Hacker News new | past | comments | ask | show | jobs | submit login
Kaitai: Describe the structure of data, not how you read or write it (kaitai.io)
245 points by eterps on Dec 5, 2020 | hide | past | favorite | 65 comments



I do love kaitai and recently contributed a grammar, but both the title and the copy talk about writing.

> Reading and writing binary formats is hard... Kaitai Struct tries to make this job easier...

Kaitai cannot write data back out. [1] This is a major limitation for me. It would be nice to use it as a mutation engine for fuzzing, but without being able to write it back out, it is mostly just beneficial for analysis.

1. https://doc.kaitai.io/faq.html#writing


Yikes, huge limitation. Guess I won't be looking into this any further.


It would be a CS breakthrough if it could... You're asking a lot...


This breakthrough happened already. This is called bidirectional or invertible parsing. See it discussed here https://news.ycombinator.com/item?id=16392654

And this paper https://dl.acm.org/doi/10.1145/1863523.1863525 "Invertible syntax descriptions: unifying parsing and pretty printing"

And this Haskell library https://hackage.haskell.org/package/roundtrip among others


I might be missing something - why would this be a breakthrough? It sounds complicated to generate the interfaces, sure, but is there a theoretical problem blocking this, or just practical?


I've looked at this problem quite a bit over the years...I agree with you completely. there isn't anything fundamental here, just the normal cultural adoption issues, usability, etc. There may be some compilation/complexity issues around formats with variable length fields and self-description, but certainly less problematic than general purpose programming.

I really wish though that there were more traction here, as I really believe that we should be quite prepared do deal with bits and not protobufs by default. nothing wrong with protobufs for quite a number of uses.
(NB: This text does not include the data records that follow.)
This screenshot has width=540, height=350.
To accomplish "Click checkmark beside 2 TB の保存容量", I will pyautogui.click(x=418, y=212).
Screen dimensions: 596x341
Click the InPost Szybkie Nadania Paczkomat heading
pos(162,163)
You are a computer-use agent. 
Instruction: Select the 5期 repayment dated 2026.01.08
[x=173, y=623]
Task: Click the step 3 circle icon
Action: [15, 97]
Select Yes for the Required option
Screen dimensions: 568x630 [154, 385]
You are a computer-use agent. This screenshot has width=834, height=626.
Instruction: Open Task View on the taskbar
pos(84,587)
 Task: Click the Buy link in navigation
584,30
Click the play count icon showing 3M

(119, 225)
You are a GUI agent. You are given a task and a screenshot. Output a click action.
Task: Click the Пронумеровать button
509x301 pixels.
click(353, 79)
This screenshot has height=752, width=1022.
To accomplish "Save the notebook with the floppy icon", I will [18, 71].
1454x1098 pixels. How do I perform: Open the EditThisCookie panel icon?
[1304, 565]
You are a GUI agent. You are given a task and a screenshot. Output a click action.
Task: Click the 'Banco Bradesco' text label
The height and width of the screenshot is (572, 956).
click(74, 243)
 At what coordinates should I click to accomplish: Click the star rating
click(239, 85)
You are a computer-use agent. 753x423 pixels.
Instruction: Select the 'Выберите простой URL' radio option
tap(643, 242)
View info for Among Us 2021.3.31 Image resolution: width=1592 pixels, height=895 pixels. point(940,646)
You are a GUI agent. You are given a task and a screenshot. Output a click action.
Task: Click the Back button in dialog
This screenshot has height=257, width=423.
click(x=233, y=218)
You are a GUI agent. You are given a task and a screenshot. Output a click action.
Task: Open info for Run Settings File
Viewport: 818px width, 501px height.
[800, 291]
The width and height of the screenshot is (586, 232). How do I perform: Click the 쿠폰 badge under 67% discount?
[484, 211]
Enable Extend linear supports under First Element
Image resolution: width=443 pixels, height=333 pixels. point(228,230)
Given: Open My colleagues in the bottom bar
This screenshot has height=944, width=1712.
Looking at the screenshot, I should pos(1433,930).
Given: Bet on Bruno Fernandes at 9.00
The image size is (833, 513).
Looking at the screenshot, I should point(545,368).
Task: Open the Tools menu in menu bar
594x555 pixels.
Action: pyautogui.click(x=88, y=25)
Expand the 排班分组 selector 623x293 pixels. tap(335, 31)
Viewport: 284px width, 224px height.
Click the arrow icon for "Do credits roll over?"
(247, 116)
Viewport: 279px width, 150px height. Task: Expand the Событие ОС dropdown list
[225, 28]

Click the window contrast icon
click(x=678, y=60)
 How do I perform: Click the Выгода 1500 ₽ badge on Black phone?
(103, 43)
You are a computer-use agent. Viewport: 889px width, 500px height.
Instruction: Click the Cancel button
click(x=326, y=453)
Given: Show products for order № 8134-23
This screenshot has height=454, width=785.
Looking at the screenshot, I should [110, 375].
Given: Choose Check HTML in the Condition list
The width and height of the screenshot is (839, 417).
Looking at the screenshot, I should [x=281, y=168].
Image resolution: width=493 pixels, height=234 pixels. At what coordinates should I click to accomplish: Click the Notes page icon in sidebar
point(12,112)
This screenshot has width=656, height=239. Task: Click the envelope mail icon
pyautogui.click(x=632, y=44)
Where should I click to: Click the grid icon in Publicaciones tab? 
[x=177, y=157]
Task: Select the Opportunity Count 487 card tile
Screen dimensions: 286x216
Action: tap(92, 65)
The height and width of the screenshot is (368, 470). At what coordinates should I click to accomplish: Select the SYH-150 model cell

I just don't know why people are so afraid of and/or biased against bit strings.


Through this thread I really feel like I’m missing something.

Are we not talking about writing binary files that conform to the spec?

Like, in the case of a GIF: simply writing valid garbage data should produce a file that presents as a valid GIF with noise for the image. Similarly: reading the file through the parser and writing it out unmodified should create an identical file (assuming no stenography).

Right?


You're right. The person saying this would be a breakthrough doesn't understand what this is doing.

There are already similarly declarative tools which can accomplish this. Haskell has binary parsing libraries which work similarly and give you both reading and writing capabilities.


I honestly don't get it either. The inverse of the read spec is the write spec. My guess having not dug deeply is that they don't distinguish between required and optional fields, that said, they should still be able to write what they have based on the read spec but could potentially be still an invalid file.


It's a really interesting idea! I'm also surprised there hasn't been much traction here. I've started a Rust library for this: https://github.com/sharksforarms/deku

It's a declarative bit-level symmetrical reader writer generator library.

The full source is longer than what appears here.